Probablemente esa es la razón por la que el Vaticano ha decidido enviar a su mediador estrella, el Cardenal Zuppi, presidente de la Conferencia Episcopal Italiana y arzobispo de Bolonia, para sentar en la mesa a los contendientes en el afán de establecer acuerdos que frenen el odio y el desangramiento cotidiano en los campos de batalla.
No será tarea fácil, pero vale la pena intentarlo. La historia parece demostrar que los conflictos de esta naturaleza, cuando se trata de luchas por la extensión territorial, son indetenibles. La causa puede encontrarse, más allá de las condiciones anidadas en la psique humana, en una especie de voluntad imperialista asumida por personajes que nunca han faltado en las comunidades políticas.
Las consecuencias son las mismas, terror, miseria y muerte, al momento inicial. Después, de manera más prolongada, el retroceso en áreas donde la sociedad mostraba desarrollo y crecimiento. Sin que no dejen de relucir, efectivamente, el atraso en la cultura y la ciencia. En ese contexto el conflicto es intensamente costoso e irreparable según el daño provocado también en el alma de los lisiados y los civiles afectados por las heridas físico emocionales.
Por todo ello, la guerra es un espejismo impulsado por guerreros de miras reducidas. Sujetos cuya narrativa es la imposición por la fuerza que deriva de ausencia de luces. Quizá sea la expresión del pícaro que se ceba en los débiles para dominarlos desde el narcisismo que reclama con urgencia. Las batallas podrían ser evitables, pero casi nunca ha sido así.
En consecuencia, resignados frente a la realidad que se impone, no queda sino señalar la locura y solicitar la sensatez. Buscar esa oportunidad que finalice el homicidio constante o, si se es creyente, pedir un milagro. Esos que a veces ocurren también en los acontecimientos claves, una derrota definitiva, un invierno capitular, lo que sea pero que impida la continuidad e imponga la paz que necesitan los pueblos para restablecer la calma.

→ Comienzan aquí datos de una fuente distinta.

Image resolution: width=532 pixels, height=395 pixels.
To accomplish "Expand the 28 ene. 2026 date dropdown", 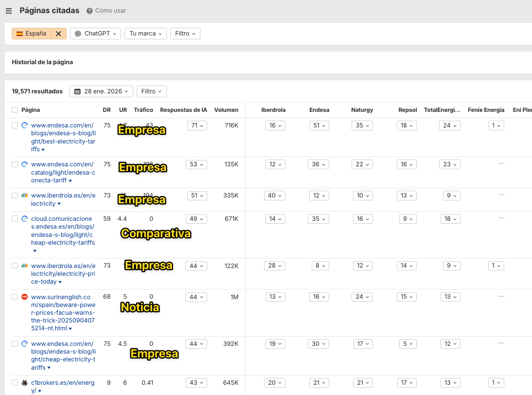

Vale la pena. En primer lugar porque las guerras no son las de antaño. Las armas y los medios de agresión son infinitamente superiores a los del pasado. Y, finalmente, porque las conflagraciones se han globalizado amenazándonos a todos por igual. Ya no se trata de ser testigos pasivos y lejanos de escenarios invisibles porque lo cruento reclama nuestros sentidos sin que podamos fingirlo. En el fondo sabemos que nos involucra y, aunque estemos distraídos, sentimos sus efectos.
Insisto, estamos todos nerviosos por la guerra y quizá se justifique compartir esas pasiones, al menos mientras no nos paralicen. Más allá de ello, lo aconsejable es practicar la cultura de paz en nuestro entorno, superar el discurso violento que nos tienta como medio precipitado para alcanzar objetivos. Recurrir al diálogo fundado en el respeto y el reconocimiento del valor de los demás. Mostrar lucidez, pero sobre todo la conducta moral de un ciudadano de nuestro siglo. Estoy seguro de que se puede.